The Delta Aquarid meteor shower is peaking from yesterday night, July 28th into July 29th, and even if you can't catch the cosmic show in person, you can still see live views of the annual shower online.



The online Slooh Community Observatory will host a webcast featuring the Delta Aquarid meteor shower as seen from Arizona and the Canary Islands off the west coast of Africa, weather permitting. Experts will also be on hand to discuss the celestial sight. You can watch the Delta Aquarid webcast here at Space.com, or you can check it out directly through +Slooh. The live show will begin at 10 p.m. EDT tonight (02: 00 July 29th GMT). Moreover, you can participate in the conversation on Twitter using the hashtag #SloohShower. NASA will also host a meteor shower webcast, if weather allows, on July 29 starting at 9:30 p.m. EDT (0130 July 30 GMT). The space agency's Delta Aquarid live stream will feature views of the shower from NASA's Marshall Space flight Center in Huntsville, Alabama. You can also watch through NASA directly.
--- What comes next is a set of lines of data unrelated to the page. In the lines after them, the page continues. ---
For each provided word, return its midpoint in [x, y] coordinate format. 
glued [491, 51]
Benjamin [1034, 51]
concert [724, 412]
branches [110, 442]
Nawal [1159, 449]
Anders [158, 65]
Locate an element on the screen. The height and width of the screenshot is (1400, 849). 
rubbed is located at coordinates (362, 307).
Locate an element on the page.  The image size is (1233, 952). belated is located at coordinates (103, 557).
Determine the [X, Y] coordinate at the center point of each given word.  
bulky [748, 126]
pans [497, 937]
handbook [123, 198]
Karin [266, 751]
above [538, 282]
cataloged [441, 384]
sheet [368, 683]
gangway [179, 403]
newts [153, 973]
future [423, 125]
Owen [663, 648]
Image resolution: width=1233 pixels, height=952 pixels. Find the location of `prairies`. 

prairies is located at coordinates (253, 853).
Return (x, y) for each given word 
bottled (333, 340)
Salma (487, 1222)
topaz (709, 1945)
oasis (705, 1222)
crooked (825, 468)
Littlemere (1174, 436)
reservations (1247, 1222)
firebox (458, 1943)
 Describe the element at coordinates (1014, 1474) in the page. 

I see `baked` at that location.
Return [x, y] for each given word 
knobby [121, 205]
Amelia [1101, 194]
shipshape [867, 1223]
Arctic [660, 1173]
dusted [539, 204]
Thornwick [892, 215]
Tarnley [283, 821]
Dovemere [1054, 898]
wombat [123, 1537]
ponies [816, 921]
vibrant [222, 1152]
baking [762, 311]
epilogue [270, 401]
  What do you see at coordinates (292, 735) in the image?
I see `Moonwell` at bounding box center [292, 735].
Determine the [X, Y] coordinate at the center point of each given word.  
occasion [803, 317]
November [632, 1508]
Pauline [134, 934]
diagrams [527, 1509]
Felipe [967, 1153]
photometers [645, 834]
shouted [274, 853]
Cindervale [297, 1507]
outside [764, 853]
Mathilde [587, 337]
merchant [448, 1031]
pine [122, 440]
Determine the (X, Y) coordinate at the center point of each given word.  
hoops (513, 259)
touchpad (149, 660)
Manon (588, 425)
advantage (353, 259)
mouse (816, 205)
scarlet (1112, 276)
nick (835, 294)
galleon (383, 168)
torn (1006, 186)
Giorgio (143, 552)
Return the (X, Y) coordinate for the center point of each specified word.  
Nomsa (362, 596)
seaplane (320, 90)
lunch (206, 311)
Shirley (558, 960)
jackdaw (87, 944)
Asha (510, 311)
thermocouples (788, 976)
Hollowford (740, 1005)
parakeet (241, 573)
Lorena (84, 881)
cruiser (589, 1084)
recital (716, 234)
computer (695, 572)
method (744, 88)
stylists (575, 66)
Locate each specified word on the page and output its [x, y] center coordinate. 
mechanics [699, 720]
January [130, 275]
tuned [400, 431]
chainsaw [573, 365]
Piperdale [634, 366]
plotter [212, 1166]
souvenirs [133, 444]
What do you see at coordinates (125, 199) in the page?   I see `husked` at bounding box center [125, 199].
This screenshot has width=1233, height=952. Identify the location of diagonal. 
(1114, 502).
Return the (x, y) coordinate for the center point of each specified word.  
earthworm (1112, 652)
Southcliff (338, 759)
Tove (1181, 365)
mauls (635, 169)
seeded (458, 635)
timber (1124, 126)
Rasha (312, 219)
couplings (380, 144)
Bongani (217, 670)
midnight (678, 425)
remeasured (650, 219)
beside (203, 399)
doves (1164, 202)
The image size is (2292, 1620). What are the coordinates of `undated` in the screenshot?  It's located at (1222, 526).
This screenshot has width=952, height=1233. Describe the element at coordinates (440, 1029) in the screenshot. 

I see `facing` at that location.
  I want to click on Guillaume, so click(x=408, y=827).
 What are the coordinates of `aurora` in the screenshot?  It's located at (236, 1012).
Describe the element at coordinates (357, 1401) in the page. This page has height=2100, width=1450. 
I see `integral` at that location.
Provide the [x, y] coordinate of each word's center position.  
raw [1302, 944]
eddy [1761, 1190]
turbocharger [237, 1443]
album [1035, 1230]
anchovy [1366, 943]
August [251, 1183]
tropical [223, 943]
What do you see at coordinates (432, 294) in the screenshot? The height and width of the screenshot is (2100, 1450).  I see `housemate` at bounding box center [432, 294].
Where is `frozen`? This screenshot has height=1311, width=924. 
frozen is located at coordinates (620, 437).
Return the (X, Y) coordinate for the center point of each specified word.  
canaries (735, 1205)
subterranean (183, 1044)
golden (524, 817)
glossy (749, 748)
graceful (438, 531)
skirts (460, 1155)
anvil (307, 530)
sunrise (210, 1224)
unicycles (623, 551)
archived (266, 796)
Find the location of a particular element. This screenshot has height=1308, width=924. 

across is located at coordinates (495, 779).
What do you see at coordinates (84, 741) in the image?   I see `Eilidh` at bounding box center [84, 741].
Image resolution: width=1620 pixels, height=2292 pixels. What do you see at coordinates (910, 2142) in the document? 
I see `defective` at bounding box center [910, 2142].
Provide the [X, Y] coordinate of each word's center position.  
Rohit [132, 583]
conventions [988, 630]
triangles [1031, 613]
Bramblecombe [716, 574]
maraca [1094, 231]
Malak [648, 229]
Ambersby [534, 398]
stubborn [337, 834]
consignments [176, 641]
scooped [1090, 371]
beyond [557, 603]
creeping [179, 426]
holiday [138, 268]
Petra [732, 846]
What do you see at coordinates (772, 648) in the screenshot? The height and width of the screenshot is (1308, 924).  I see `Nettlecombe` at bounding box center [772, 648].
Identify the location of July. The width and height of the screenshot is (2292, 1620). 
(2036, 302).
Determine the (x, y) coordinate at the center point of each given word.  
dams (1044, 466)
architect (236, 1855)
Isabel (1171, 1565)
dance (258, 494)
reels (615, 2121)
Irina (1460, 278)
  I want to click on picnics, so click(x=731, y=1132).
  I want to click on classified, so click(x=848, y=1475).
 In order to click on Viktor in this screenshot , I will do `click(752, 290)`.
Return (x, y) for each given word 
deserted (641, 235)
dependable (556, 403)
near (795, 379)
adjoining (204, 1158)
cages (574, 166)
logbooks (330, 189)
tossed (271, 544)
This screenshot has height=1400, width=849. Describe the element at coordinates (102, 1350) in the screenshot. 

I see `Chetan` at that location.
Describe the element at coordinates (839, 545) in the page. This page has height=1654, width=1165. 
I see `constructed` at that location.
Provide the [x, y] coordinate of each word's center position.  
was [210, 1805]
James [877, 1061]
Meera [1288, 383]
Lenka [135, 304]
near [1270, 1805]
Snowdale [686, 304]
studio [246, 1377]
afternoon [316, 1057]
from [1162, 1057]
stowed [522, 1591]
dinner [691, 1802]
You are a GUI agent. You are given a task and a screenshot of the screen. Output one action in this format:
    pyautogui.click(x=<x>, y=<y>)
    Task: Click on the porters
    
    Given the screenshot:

Astronomers predict that the peak of the shower will produce about 16 meteors per hour, Slooh representatives said. While the Delta Aquarid shower usually isn't spectacular, this year it falls during a new moon, meaning the dim "shooting stars" should stand out against the dark night sky. Slooh is planning to use special equipment for the webcast to show as many meteors as possible.

Annual meteor showers are created when Earth passes through a field of debris left in a comet's wake. The particles sloughed off by the cosmic body burn up in the atmosphere, creating the shooting stars people see from dark places on the ground.